The Spokane Valley City Council voted Tuesday to pay businessman Jack Pring $2.5 million dollars for slightly more than 8 acres at Sprague Avenue and Herald Road across from the old University City Mall.
Washington Appraisal Services Inc., based in Birmingham, Ala., appraised the land at $2,740,000. According to the Spokane County Assessor’s Office, the assessed value of the vacant land is $1,562,360.
Councilman Ben Wick was the only member to vote against the purchase.

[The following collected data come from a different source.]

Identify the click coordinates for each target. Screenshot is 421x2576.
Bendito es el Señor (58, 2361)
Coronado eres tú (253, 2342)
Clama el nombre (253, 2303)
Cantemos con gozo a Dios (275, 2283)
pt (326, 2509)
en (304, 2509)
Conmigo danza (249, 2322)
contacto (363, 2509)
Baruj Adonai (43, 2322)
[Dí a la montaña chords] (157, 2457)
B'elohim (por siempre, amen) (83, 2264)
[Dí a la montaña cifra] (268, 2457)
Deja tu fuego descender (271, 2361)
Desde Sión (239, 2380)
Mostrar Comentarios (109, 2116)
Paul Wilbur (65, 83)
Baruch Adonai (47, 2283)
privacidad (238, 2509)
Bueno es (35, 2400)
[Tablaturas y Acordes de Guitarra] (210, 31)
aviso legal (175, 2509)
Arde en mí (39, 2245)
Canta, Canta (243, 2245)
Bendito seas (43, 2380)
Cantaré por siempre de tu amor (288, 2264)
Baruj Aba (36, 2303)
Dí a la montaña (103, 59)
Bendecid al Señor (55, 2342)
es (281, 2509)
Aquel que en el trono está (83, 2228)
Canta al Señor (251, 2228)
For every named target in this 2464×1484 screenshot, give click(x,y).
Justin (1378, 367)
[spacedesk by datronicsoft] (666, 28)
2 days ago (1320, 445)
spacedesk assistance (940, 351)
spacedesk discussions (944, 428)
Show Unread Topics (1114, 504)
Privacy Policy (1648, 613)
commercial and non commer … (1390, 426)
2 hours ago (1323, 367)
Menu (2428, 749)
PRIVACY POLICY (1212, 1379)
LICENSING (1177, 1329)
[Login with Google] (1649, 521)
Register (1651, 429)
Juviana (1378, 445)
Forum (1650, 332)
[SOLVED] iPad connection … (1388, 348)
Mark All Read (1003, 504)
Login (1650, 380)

The Spokane County Library District approached the city earlier this year with a proposal to purchase the land jointly. The district wants to build a library on the site but couldn’t afford to purchase the entire property, which Pring refused to break up. According to the deal agreed to by the city and the district, the district will buy at least 2.5 acres for a library. The council has discussed expanding the adjacent Balfour Park with its portion of the property.
The two entities will develop a joint site plan over the next year and share the street frontage improvement costs. The library has five years to pass a bond to build the new library or the city will buy back the district’s portion of the land for the same price the district paid for it.
Councilman Arne Woodard said he has been getting questions about the difference between the assessed value of the land and the fair market value. If a property has not sold for many years, which is the case here, the assessed value tends to be much lower than the market value, Woodard said. “The assessed value doesn’t necessarily mean anything in terms of the fair market value,” he said.
Wick said he wasn’t in favor of spending $2.5 million on the property and said the same property was considered for purchase by the city five years ago. “I’m not saying it’s not a great project,” he said. “I just don’t feel that it’s worth this dollar amount.”
The city hasn’t pursued any other options, including land available right across the street from the Pring property, Wick said.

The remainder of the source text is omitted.